Mouvement autonomiste des Nouvelles-Hébrides
Présentation
Président Aimé Maléré
Fondation
Disparition
Siège Luganville, Nouvelles-Hébrides
Positionnement droite
Idéologie conservateur, francophile, francophone

Histoire modifier

Le MANH est fondé fin décembre 1973 à Espiritu Santo par l'instituteur français Michel Thévenin ainsi que « des colons français et des Néo-hébridais francophones », en réaction à une manifestation organisée par les indépendantistes anglophones du Parti national des Nouvelles-Hébrides (PNNH) devant les locaux du commissaire-résident français, manifestation menée par Kalkot Matas[1],[2]. Pro-France et « lié à des mouvements de droite en Nouvelle-Calédonie », le MANH s'oppose à la demande du PNNH d'une indépendance quasi-immédiate des Nouvelles-Hébrides ; il préconise au contraire l'instauration d'une autonomie progressive, à commencer par la mise en place de conseils municipaux élus pour encourager une conscience et une pratique politiques progressives ainsi que « la coopération entre tous les habitants de l’archipel », autochtones et colons[3]. Le MANH est le principal parti francophone et dit « modéré » (c'est à dire opposé au PNNH) à Luganville et sur l'île d'Espiritu Santo, tandis que l'Union des communautés des Nouvelles-Hébrides (UCNH) en est le principal à Port-Vila et sur l'île d'Éfaté[4].

En 1974, le MANH s'associe au Nagriamel, mouvement autochtone néo-traditionaliste et régionaliste sur l'île de Santo, mené par Jimmy Stevens. Stevens est fait vice-président du MANH (Aimé Maléré étant le président), et les deux partis présentent des candidats communs aux élections municipales puis législatives de 1975. Aux premières élections municipales à Luganville, en août, l'alliance remporte quinze des seize sièges au conseil municipal, permettant à Michel Noël (MANH) de devenir le premier maire de la ville. Aux premières élections législatives dans la colonie en novembre 1975, l'UCNH de Rémy Delaveuve obtient d'excellents résultats à Port-Vila et le PNNH remporte les élections d'ensemble avec une majorité absolue des sièges, tandis que le MANH et le Nagriamel n'obtiennent que deux élus à l'Assemblée représentative des Nouvelles-Hébrides, tous deux du MANH : Thomas Tungu, élu député de la circonscription recouvrant Ambae et Maewo, et Michel Thévenin lui-même dans la circonscription rurale de Santo. À Luganville, les candidats de l'alliance (Georges Cronsteadt, Michel Noël et Francis Henderson) sont balayés par ceux du PNNH : Shem Rarua, Philibert de Montgremier et Mary Gilu[5],[6].

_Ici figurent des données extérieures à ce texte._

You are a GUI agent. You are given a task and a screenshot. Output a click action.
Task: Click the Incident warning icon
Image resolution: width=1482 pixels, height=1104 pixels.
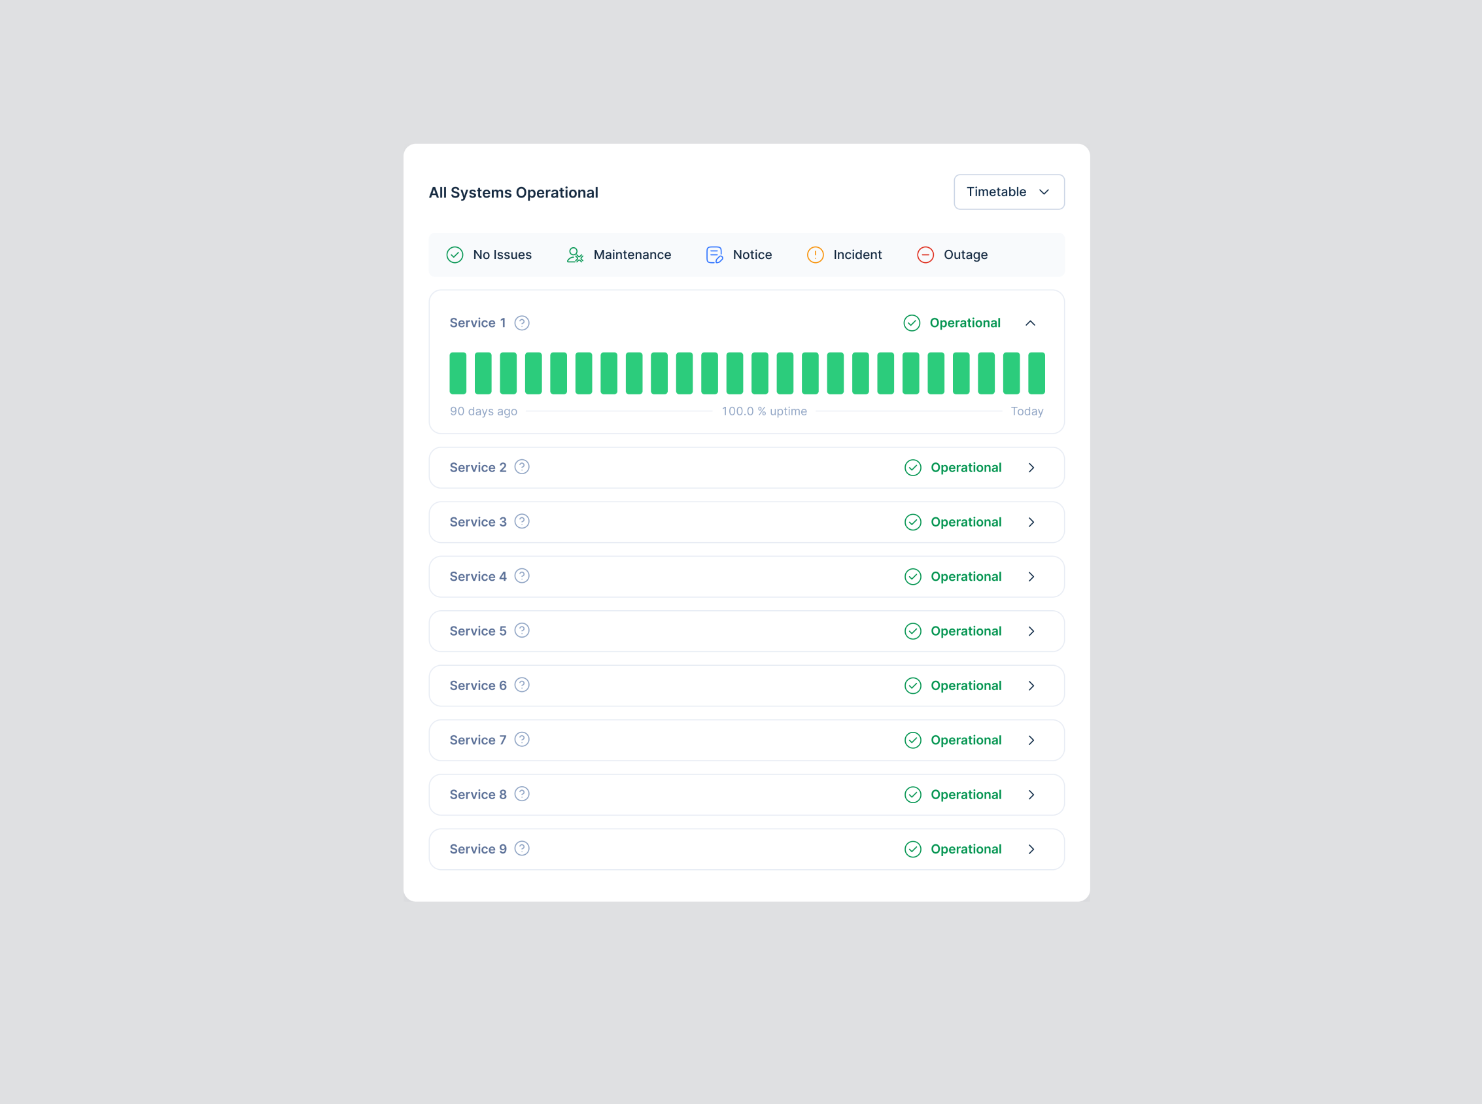[815, 255]
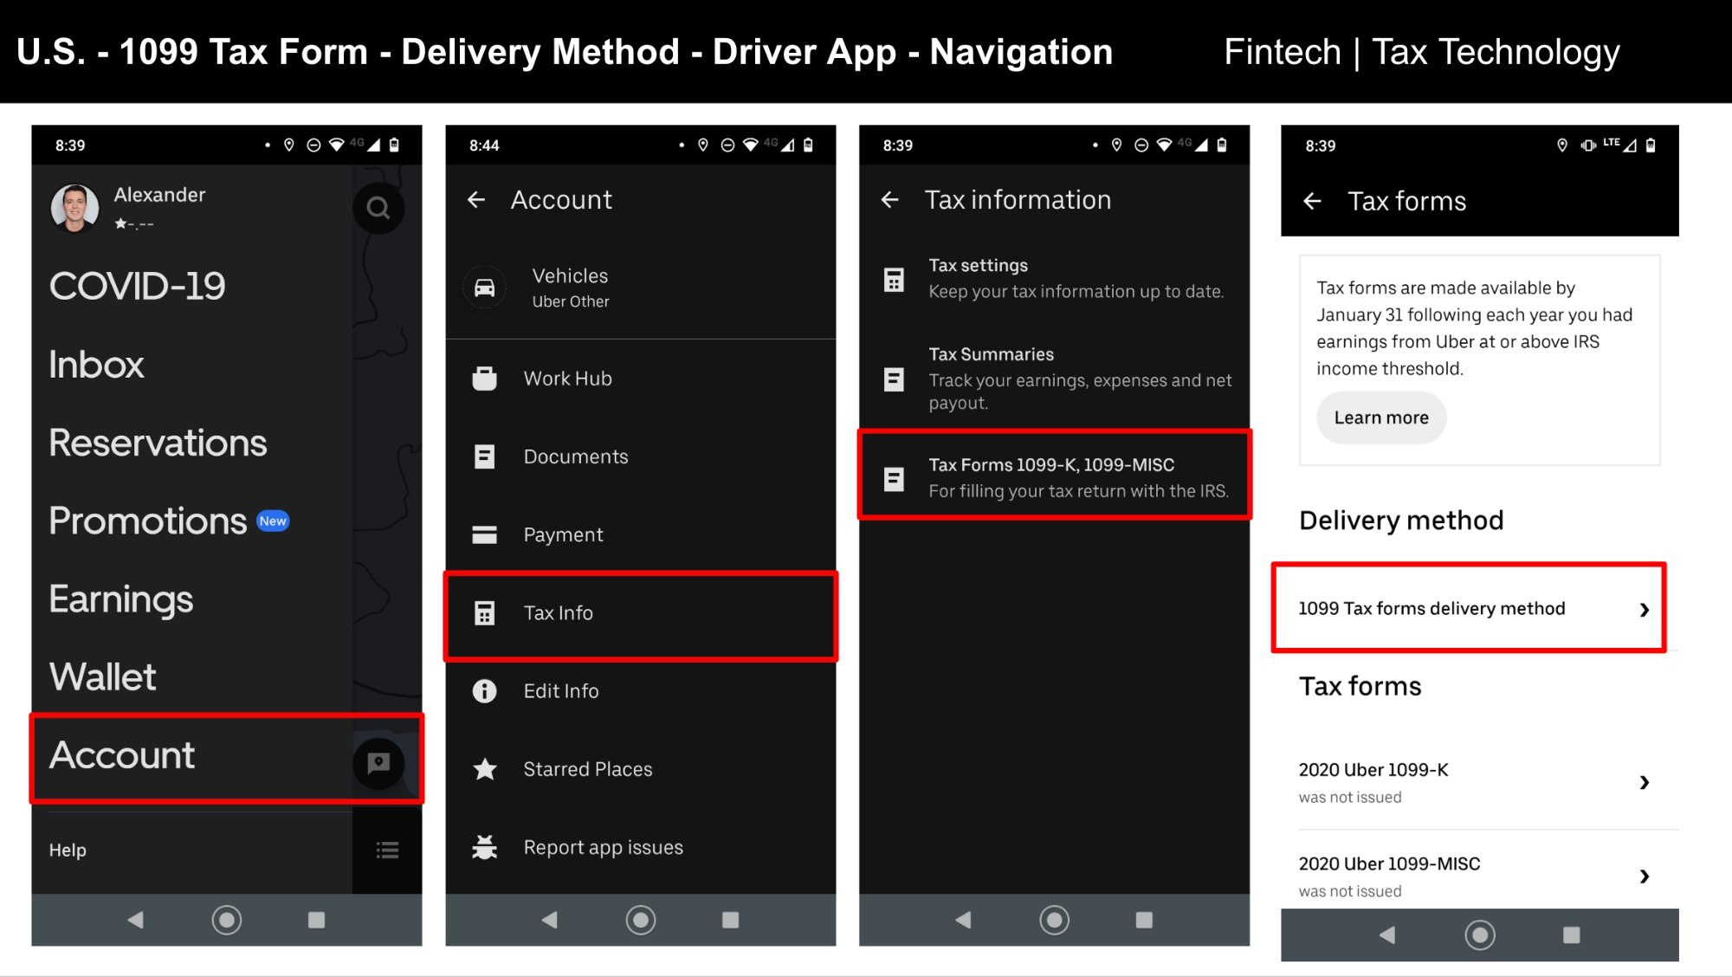Open Tax Forms 1099-K, 1099-MISC option
This screenshot has height=977, width=1732.
[1050, 476]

Après son échec aux élections législatives de novembre 1975, le MANH se radicalise. Il organise d'importantes manifestations à partir de décembre, contestant les résultats des élections, boycottant l'Assemblée représentative, demandant la tenue d'un nouveau scrutin, puis exigeant le départ des représentants britanniques à Espiritu Santo. Le parti écrit au président français Valéry Giscard d'Estaing pour demander le maintien de la présence française aux Nouvelles-Hébrides et une pression de la part de la France pour obtenir le départ des Britanniques. Fin décembre, pour maintenir son alliance avec le Nagriamel, Aimé Maléré pour le MANH signe en outre « à contrecœur » une déclaration d'indépendance de Santo sous l'autorité de Jimmy Stevens, déclaration qui n'est suivie d'aucune mise en pratique[7]. Le PNNH ayant adopté à son tour une stratégie de boycott de l'Assemblée représentative, de nouvelles élections législatives se tiennent en novembre 1977. Le PNNH n'y participe pas, ce qui permet au MANH d'y remporter cinq sièges (sur les trente-neuf à pourvoir), son allié le Nagriamel y en obtenant sept. Aimé Maléré est le représentant du MANH au gouvernement d'union des partis modérés qui en résulte, le premier gouvernement responsable de l'histoire de la colonie, mené par George Kalsakau : le chef du MANH y est nommé ministre du Commerce, de l'Industrie et du Tourisme[8],[9].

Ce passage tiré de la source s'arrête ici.